*** Begin section ***
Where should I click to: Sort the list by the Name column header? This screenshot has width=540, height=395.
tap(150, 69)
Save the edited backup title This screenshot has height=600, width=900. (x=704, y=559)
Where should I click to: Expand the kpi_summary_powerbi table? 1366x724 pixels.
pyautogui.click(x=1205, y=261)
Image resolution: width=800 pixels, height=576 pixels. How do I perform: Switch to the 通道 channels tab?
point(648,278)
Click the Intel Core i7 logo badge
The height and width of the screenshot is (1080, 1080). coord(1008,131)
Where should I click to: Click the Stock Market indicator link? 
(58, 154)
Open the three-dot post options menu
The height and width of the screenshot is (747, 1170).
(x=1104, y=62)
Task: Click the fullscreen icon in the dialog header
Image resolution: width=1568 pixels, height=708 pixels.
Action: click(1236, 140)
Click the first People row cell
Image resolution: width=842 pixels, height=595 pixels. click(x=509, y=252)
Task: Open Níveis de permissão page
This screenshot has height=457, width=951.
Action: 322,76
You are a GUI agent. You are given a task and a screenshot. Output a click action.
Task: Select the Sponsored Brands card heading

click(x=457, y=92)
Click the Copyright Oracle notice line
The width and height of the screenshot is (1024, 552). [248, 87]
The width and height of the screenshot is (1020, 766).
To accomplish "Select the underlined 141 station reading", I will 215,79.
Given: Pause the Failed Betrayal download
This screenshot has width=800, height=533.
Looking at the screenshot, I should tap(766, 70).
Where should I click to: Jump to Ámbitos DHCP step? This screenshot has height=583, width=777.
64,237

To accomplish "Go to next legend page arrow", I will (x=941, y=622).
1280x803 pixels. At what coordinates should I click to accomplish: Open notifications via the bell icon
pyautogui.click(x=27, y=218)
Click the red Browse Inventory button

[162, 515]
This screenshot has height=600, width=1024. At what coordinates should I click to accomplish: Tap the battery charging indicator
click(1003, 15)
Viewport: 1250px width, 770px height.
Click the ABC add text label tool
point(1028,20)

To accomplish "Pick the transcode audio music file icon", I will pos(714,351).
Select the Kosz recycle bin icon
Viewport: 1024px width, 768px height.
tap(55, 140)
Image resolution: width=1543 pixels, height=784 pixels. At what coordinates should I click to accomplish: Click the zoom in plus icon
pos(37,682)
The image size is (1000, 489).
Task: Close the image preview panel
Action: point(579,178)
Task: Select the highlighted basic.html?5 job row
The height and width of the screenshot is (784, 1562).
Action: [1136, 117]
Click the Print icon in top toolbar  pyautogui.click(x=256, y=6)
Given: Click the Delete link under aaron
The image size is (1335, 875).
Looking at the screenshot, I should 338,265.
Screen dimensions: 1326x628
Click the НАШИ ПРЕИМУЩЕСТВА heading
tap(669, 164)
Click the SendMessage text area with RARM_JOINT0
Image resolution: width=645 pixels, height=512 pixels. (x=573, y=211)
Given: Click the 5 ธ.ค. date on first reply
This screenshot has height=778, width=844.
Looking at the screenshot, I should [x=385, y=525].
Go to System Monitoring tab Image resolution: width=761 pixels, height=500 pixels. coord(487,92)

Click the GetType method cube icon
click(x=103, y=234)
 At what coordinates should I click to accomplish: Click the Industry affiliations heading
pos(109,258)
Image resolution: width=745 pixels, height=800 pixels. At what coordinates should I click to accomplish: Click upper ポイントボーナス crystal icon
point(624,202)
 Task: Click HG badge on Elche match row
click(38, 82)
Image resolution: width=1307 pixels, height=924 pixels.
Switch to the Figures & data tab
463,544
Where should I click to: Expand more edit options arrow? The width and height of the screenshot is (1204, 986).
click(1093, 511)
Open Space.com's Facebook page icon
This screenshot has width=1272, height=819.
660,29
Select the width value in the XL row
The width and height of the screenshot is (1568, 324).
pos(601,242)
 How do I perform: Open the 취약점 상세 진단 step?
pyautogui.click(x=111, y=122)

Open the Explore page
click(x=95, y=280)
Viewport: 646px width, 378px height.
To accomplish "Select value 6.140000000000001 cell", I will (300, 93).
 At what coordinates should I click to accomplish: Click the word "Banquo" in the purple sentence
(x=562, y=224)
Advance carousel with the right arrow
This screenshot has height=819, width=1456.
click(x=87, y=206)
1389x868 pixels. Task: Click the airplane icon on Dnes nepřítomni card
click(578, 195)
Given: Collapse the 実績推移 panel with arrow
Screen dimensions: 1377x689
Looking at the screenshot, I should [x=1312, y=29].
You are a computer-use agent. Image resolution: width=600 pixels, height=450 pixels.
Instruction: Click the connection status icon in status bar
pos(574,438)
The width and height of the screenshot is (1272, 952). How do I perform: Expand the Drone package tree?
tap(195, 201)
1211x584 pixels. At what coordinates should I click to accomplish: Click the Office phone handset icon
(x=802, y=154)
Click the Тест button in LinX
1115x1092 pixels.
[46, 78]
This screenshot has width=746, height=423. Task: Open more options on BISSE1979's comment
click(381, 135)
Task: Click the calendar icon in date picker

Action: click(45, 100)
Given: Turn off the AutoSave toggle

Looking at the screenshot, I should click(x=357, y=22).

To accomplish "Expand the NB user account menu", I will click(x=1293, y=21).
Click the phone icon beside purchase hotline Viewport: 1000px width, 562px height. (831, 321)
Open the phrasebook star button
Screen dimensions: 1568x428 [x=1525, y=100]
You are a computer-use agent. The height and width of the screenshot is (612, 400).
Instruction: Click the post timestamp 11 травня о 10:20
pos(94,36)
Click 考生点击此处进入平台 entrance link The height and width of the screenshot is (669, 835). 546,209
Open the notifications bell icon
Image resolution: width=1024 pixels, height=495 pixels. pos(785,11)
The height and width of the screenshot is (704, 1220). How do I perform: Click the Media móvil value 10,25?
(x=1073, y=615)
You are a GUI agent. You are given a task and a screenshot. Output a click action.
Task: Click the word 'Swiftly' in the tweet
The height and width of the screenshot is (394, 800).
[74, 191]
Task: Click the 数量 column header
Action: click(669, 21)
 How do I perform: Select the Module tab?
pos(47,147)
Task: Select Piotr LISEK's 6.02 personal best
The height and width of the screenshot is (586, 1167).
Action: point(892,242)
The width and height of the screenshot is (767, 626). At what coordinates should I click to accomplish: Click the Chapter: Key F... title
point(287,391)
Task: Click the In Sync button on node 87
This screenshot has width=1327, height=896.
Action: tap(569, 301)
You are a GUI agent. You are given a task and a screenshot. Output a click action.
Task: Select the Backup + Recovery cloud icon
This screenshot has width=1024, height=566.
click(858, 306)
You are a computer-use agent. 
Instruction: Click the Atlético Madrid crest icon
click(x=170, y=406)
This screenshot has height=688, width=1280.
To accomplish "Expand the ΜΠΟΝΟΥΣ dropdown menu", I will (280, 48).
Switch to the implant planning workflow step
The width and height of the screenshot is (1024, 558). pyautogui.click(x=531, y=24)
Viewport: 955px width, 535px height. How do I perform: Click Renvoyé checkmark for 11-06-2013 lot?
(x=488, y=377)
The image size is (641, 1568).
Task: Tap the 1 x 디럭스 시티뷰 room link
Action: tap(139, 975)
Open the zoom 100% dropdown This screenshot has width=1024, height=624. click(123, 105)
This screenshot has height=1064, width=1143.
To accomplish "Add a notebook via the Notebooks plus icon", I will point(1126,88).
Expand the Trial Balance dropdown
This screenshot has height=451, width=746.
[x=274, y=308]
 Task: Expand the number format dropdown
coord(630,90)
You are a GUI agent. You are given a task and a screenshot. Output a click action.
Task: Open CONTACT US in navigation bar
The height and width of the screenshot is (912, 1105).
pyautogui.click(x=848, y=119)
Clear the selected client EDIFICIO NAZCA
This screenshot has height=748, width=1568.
*** End section ***
#### ASSIGNMENT:
Your answer should be each line from the preceding material in which the word "computer" occurs.

#### WRITTEN SOLUTION:
You are a computer-use agent. Image resolution: width=600 pixels, height=450 pixels.
You are a computer-use agent. The height and width of the screenshot is (612, 400).
You are a computer-use agent. 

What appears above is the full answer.